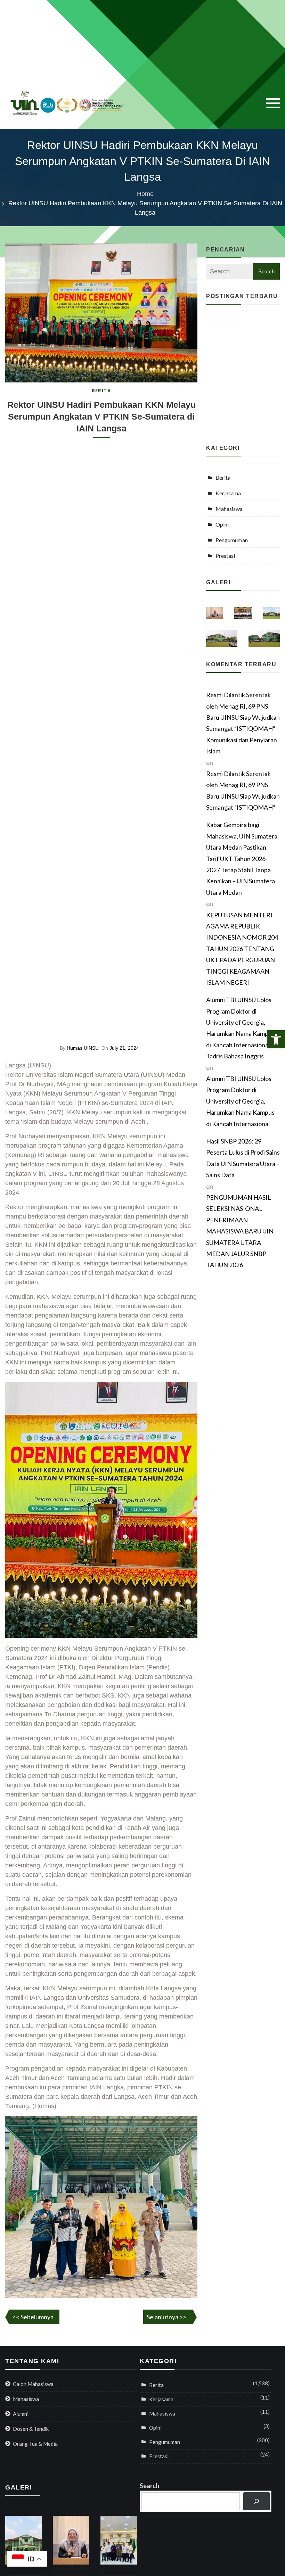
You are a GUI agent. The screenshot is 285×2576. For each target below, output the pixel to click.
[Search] (256, 2501)
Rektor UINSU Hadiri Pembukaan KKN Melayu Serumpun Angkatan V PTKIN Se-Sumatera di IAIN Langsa (101, 416)
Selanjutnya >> (166, 2317)
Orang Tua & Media (35, 2444)
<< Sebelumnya (33, 2317)
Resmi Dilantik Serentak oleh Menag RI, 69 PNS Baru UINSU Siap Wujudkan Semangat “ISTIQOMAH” (243, 790)
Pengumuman (231, 540)
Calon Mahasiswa (33, 2384)
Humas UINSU (83, 1048)
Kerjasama (228, 493)
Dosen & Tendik (31, 2429)
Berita (101, 390)
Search (149, 2486)
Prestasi (225, 555)
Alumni (20, 2414)
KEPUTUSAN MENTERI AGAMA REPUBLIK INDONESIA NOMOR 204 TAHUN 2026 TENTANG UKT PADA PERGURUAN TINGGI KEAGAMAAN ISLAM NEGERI (242, 948)
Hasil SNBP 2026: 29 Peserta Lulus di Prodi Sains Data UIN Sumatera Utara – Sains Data (243, 1158)
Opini (222, 524)
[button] (276, 1039)
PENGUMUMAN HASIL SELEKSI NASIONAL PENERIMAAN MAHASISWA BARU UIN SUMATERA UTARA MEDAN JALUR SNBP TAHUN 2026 (240, 1231)
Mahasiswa (229, 508)
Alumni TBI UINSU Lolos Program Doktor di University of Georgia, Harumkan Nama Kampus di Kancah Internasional (240, 1101)
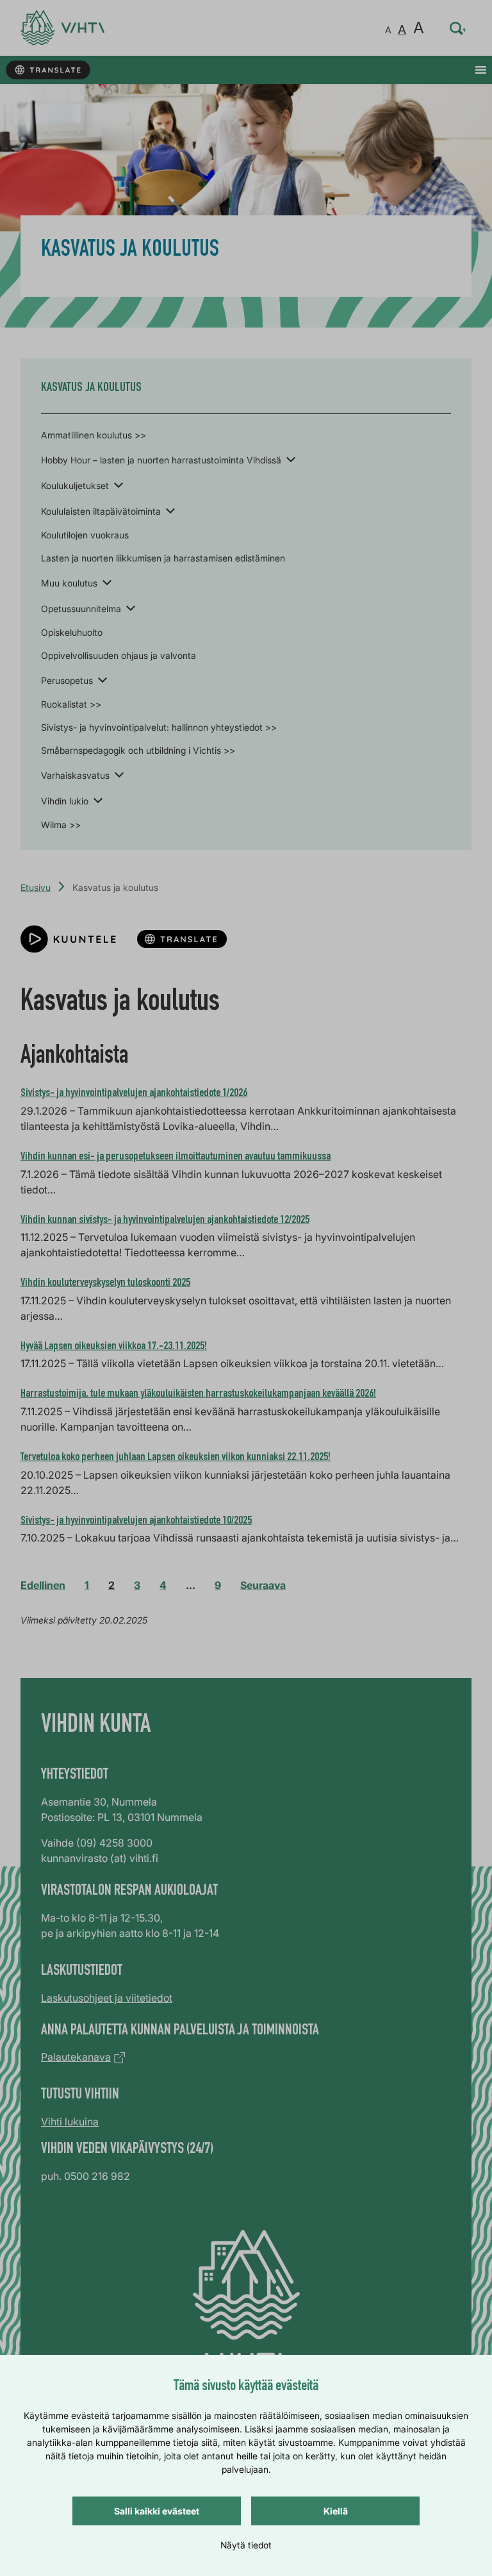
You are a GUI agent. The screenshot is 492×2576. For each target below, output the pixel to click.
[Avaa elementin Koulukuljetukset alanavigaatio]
◇ ◇ ◇ ◇ ◇ ◇ ◇
__About this task__:
From the listing, copy each line containing the word "click".

__Output of the task__:
You are a GUI agent. The screenshot is 285×2576. For each target below, output the pixel to click.
You are a GUI agent. The screenshot is 492×2576. For each target below, output the pixel to click.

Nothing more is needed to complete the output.